• _RECORDS TO PROCESS_:
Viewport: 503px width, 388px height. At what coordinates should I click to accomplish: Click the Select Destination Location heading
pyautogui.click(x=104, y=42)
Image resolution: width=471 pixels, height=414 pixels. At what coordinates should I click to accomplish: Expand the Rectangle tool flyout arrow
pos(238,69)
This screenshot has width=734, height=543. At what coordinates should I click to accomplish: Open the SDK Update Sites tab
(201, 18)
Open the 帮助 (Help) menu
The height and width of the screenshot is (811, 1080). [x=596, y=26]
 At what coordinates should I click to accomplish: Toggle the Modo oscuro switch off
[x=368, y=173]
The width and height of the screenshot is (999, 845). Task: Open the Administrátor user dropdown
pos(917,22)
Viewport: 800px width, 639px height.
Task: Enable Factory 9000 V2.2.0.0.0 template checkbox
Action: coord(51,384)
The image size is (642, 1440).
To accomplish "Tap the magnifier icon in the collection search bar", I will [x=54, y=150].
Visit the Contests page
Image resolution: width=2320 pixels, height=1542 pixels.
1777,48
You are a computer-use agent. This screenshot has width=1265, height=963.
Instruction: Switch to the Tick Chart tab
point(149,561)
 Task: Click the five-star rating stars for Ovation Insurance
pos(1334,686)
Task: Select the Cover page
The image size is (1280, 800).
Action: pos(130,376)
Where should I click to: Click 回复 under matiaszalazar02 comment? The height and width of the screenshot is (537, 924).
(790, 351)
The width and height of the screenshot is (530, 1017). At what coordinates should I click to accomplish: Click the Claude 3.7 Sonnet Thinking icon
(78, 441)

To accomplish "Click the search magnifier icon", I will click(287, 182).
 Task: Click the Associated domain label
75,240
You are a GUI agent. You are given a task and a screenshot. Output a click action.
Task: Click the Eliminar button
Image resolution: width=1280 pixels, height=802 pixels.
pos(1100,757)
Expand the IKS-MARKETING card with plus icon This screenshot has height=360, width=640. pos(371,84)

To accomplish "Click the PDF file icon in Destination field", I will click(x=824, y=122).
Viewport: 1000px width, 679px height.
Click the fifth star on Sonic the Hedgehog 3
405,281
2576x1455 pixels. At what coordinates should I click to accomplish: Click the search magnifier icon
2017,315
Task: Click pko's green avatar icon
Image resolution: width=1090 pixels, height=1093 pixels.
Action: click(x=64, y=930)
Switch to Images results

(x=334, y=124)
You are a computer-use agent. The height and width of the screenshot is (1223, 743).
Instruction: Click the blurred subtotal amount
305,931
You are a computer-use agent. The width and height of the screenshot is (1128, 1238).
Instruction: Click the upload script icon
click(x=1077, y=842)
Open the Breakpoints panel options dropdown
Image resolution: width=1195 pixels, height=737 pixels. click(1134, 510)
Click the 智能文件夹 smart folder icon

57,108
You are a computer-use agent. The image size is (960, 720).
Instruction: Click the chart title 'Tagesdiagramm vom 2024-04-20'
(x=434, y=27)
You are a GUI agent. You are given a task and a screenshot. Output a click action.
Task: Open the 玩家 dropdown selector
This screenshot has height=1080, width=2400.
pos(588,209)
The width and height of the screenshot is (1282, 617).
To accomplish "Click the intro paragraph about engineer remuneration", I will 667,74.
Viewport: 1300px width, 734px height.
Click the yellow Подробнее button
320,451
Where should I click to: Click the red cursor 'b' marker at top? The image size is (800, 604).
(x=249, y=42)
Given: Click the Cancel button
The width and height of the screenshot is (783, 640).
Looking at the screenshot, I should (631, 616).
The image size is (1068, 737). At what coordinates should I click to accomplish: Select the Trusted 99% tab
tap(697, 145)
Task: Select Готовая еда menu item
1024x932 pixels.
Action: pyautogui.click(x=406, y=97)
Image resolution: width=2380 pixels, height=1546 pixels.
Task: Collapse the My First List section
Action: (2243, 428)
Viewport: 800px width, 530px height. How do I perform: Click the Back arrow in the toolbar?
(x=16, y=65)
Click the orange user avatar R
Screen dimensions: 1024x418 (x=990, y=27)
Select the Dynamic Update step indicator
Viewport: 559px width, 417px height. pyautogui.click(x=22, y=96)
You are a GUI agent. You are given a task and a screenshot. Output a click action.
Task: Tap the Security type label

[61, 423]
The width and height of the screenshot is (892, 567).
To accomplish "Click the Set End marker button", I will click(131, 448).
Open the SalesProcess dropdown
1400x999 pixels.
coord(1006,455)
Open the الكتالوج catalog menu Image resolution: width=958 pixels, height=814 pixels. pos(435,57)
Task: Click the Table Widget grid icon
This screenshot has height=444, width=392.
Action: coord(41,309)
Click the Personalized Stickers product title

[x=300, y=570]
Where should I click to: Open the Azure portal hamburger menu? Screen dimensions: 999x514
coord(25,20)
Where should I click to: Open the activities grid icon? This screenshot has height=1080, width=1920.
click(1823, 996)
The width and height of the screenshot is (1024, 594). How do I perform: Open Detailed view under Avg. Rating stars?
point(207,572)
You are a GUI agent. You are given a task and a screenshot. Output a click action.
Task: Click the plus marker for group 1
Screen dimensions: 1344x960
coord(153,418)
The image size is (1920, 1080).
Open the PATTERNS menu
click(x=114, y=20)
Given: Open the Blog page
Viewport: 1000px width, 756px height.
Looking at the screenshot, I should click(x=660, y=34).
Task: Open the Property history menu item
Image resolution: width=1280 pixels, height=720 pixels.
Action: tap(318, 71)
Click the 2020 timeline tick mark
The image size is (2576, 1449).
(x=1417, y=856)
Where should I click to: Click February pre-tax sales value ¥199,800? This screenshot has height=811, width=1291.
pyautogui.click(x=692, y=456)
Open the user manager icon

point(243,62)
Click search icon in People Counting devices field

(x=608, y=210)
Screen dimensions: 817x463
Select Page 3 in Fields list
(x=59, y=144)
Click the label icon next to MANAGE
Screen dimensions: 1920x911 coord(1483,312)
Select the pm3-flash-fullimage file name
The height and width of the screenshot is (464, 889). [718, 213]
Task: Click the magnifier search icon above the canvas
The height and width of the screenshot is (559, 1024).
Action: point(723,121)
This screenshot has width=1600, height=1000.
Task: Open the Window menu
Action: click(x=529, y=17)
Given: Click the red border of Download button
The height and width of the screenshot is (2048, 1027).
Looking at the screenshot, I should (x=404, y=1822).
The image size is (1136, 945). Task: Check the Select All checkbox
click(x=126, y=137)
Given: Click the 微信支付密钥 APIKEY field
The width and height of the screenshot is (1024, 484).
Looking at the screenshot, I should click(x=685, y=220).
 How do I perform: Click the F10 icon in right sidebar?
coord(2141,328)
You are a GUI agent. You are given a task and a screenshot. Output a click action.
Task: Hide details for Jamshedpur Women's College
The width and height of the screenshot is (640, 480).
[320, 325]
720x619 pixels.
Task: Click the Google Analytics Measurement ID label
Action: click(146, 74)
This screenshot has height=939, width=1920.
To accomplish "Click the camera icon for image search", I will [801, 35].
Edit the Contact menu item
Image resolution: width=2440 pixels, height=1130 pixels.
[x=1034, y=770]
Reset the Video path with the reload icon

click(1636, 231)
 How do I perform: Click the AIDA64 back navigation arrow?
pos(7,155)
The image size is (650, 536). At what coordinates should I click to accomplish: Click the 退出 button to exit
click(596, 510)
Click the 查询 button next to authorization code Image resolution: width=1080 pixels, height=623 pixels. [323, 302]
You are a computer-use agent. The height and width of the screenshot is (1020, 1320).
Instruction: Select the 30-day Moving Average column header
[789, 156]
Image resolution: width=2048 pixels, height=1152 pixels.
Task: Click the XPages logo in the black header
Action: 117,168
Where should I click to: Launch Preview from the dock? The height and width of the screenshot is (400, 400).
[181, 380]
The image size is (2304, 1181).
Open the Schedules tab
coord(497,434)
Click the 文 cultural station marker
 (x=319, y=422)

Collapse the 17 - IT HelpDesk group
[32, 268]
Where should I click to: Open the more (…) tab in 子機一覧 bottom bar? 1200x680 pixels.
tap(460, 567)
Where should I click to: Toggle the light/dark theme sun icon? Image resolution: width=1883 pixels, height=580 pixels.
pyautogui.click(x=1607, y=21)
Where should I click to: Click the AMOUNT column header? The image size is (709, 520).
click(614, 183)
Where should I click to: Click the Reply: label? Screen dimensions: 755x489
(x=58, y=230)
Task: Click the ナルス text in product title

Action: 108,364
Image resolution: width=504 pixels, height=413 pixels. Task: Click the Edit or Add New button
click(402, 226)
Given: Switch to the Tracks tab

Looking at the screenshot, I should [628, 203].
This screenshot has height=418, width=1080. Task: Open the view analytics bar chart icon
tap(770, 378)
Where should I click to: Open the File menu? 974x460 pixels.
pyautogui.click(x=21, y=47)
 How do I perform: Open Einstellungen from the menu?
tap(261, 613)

• _PROBLEM DETAILS_:
Transcribe everything from the line containing "The image size is (1068, 737)." down to the line containing "Screen dimensions: 1024x418 (x=990, y=27)", with both of those lines included. Reproduce these lines of the material exactly and nothing else.

• _RESULT_:
The image size is (1068, 737). At what coordinates should I click to accomplish: Select the Trusted 99% tab
tap(697, 145)
Task: Select Готовая еда menu item
1024x932 pixels.
Action: pyautogui.click(x=406, y=97)
Image resolution: width=2380 pixels, height=1546 pixels.
Task: Collapse the My First List section
Action: (2243, 428)
Viewport: 800px width, 530px height. How do I perform: Click the Back arrow in the toolbar?
(x=16, y=65)
Click the orange user avatar R
Screen dimensions: 1024x418 (x=990, y=27)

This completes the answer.